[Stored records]
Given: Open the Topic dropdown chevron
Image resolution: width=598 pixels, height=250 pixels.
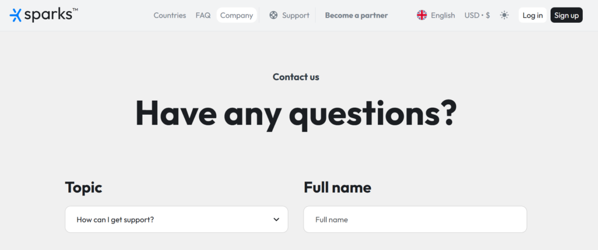Looking at the screenshot, I should [x=276, y=220].
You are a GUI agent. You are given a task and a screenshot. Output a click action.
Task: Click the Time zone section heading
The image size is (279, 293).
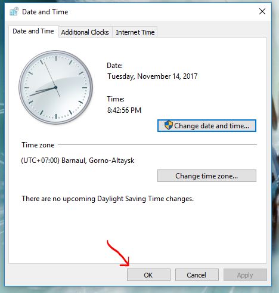(38, 145)
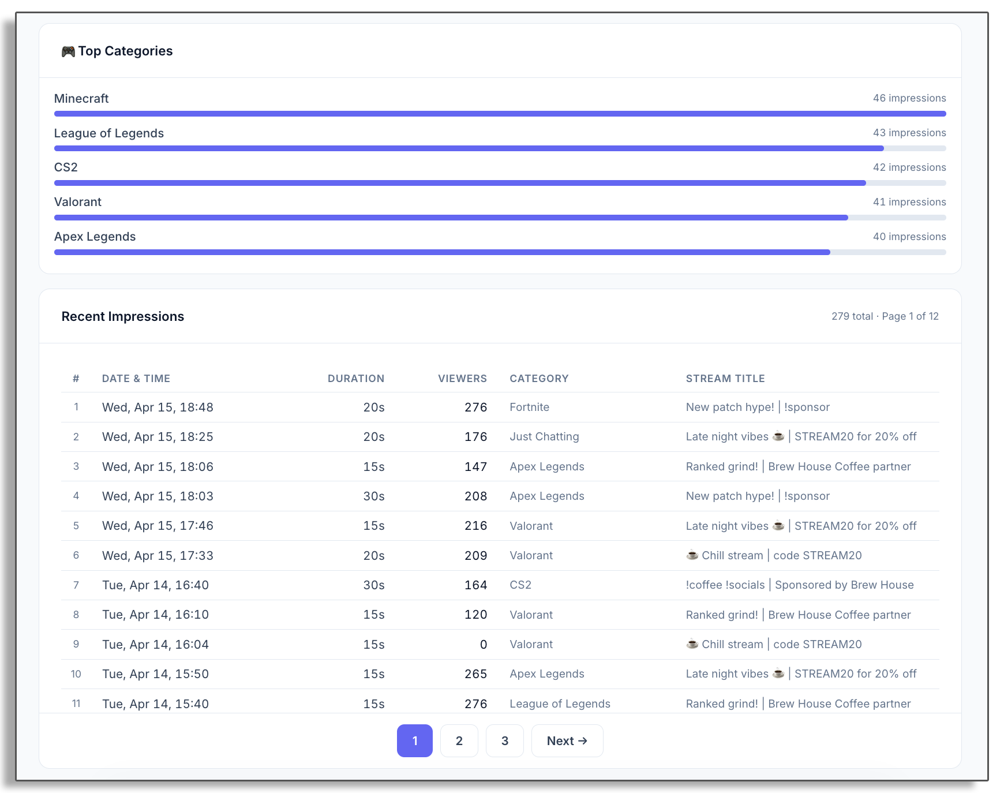This screenshot has width=1004, height=793.
Task: Click the Minecraft impressions progress bar
Action: 500,114

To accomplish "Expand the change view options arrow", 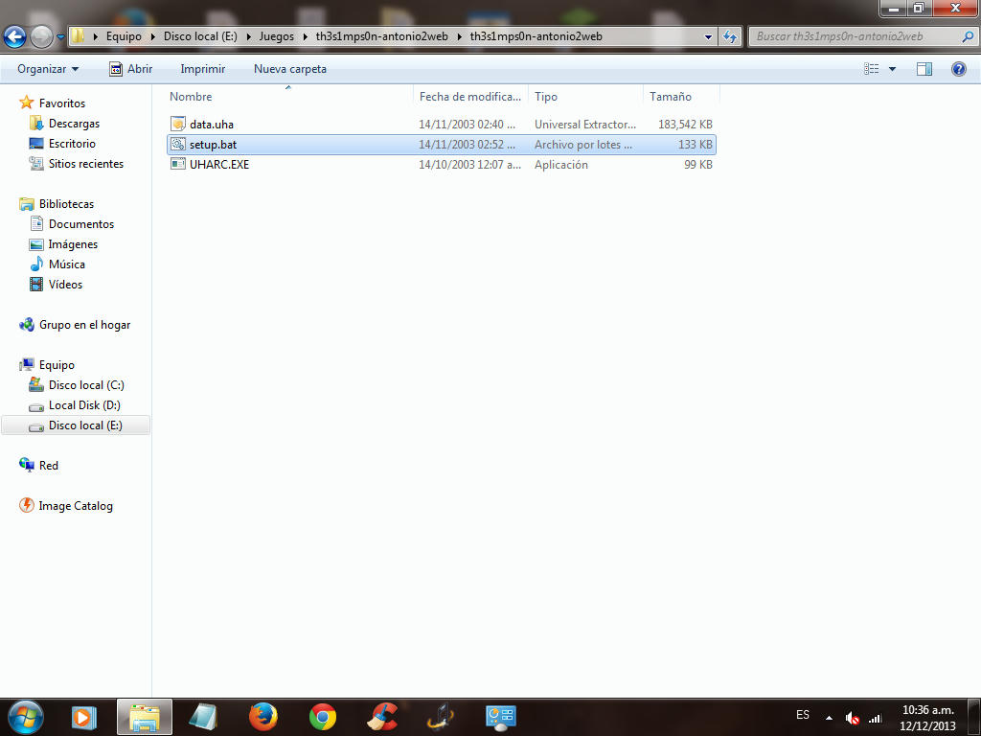I will [893, 69].
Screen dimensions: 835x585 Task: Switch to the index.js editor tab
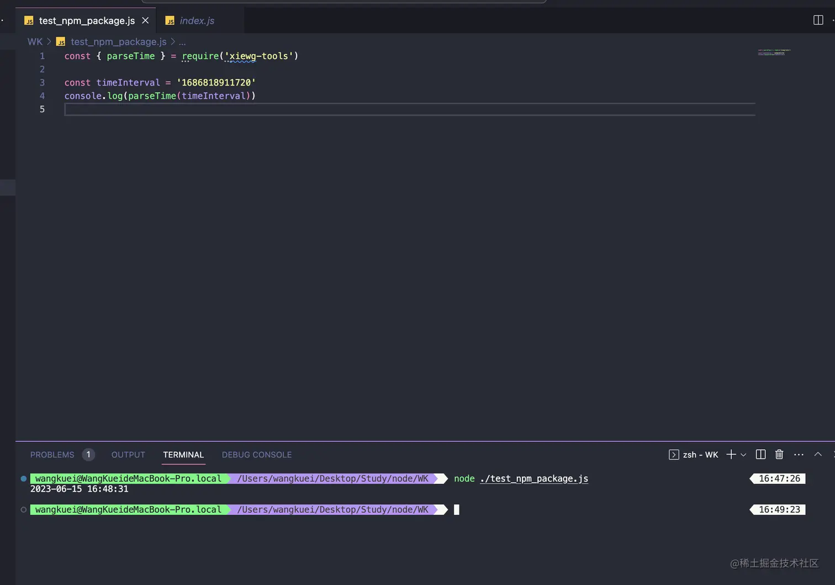tap(197, 21)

> THE PROBLEM:
Retype exactly, and only, the lines above from the one where "You are a GUI" occurs up to and including the one where "Task: Click the Time zone section heading" occurs.

> WRITTEN ANSWER:
You are a GUI agent. You are given a task and a screenshot. Output a click action.
Task: Click the Time zone section heading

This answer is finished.